Yang ironis, kegiatan tambang ini bahkan menyentuh kawasan sekitar Lembaga Pemasyarakatan Pohuwato. Penjara yang semestinya dijaga ketat, kini seperti tanah tak bertuan. Ekskavator bebas beroperasi di sekitar lapas. Negara membisu.
Dinas Kesehatan dan DLH mengaku sudah bekerja sejak Februari: fogging, edukasi, bahkan penyuluhan. Tapi semua itu seperti menambal perahu bocor di tengah badai. “Penyakit ini tidak akan berhenti jika tambang terus dibiarkan,” kata Sumitro.
Kondisi terburuk terjadi di Desa Hulawa dan Dengilo. Air tercemar, tanah rusak. Di Hulawa, kubangan-kubangan besar menganga. Di Dengilo, sumber air warga berubah keruh. “Air bersih sudah mulai jadi barang langka,” ujar seorang warga yang enggan disebut namanya.
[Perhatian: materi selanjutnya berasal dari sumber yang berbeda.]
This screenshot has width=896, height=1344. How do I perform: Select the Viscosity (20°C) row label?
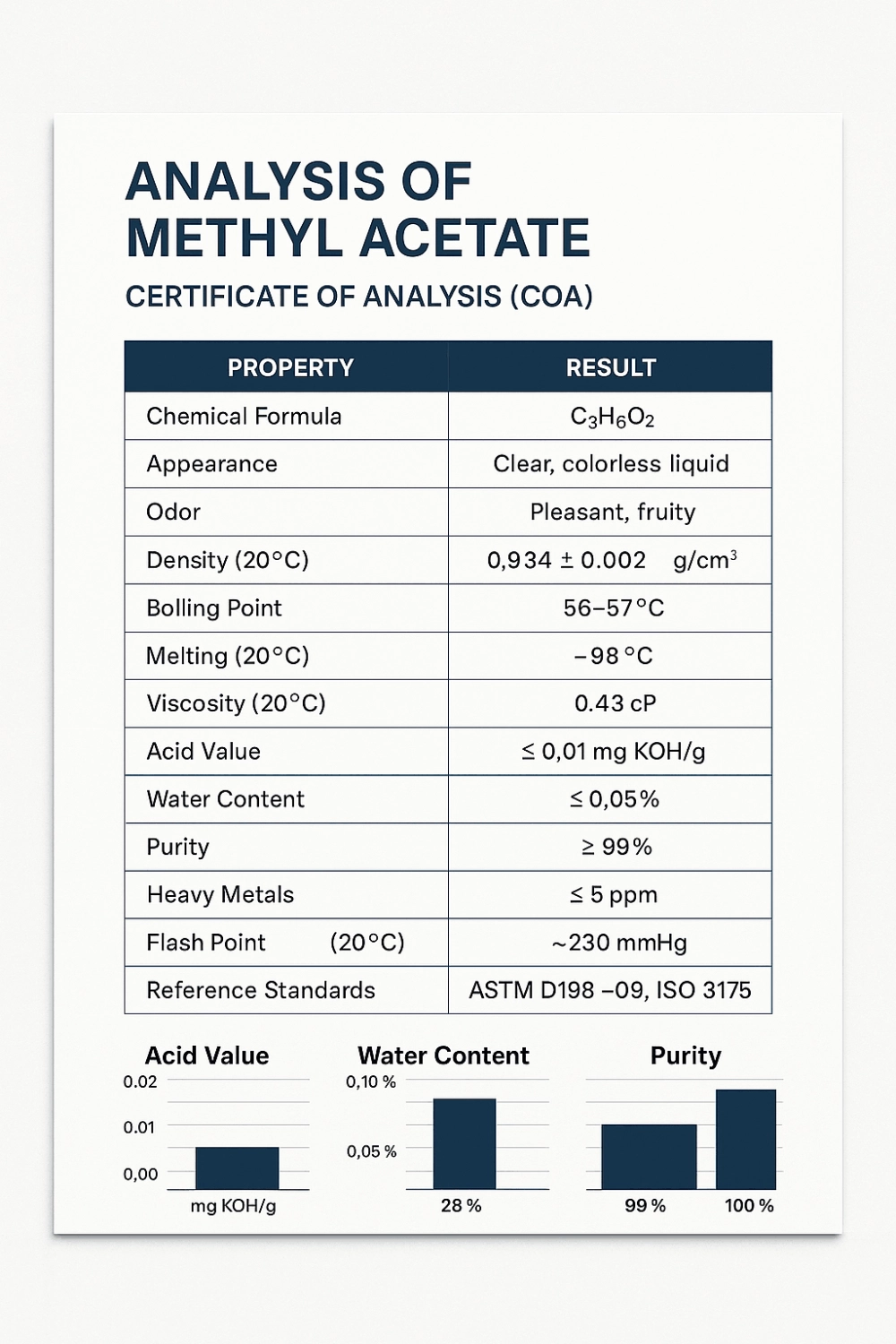click(237, 703)
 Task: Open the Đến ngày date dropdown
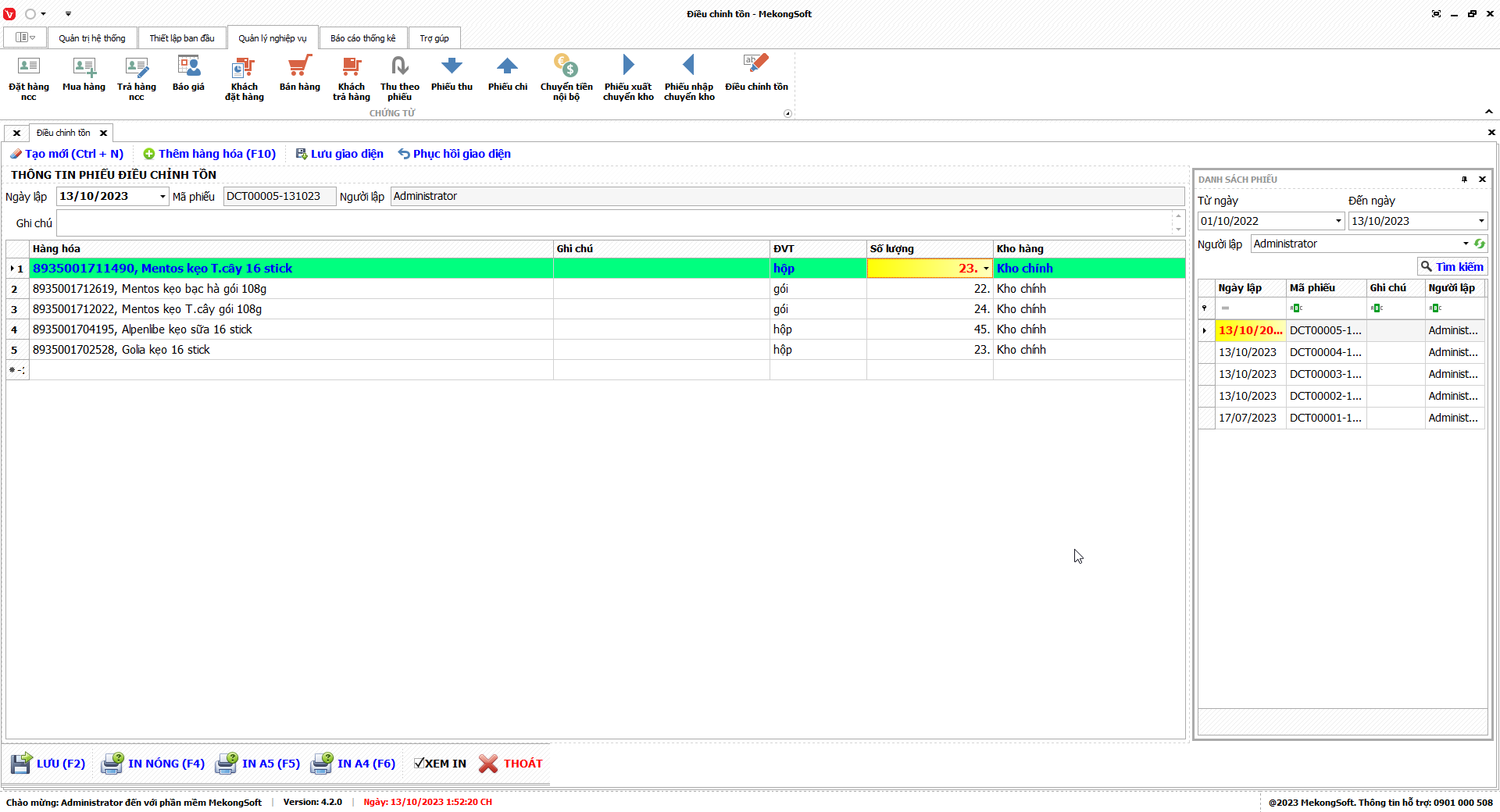pyautogui.click(x=1480, y=221)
Keluhan tak hanya datang dari birokrasi. Lembaga Advokasi Independen dan kelompok mahasiswa telah berkali-kali menyampaikan laporan. Bahkan Polres dan Kementerian Lingkungan Hidup sudah digandeng. Tapi, seperti biasa, laporan hanya berhenti di meja. Tak ada ekskavator yang dihentikan. Tak satu pun pelaku ditindak tegas.
“Sudah bertahun-tahun kita lapor, tapi hasilnya nihil,” ujar Sumitro, nyaris pasrah. Ia menyadari: sistem pengawasan terlalu longgar, penegakan hukum nyaris tak berjejak. “Kami sudah lakukan yang kami bisa,” katanya. Tapi semua terasa sia-sia di hadapan tambang yang makin menggila.
Pertanyaannya kini bukan lagi siapa yang bertanggung jawab, tapi ke mana negara saat hukum dilanggar terang-terangan dan rakyat jadi korban? Di Pohuwato, hukum dan lingkungan sama-sama sedang dikubur hidup-hidup.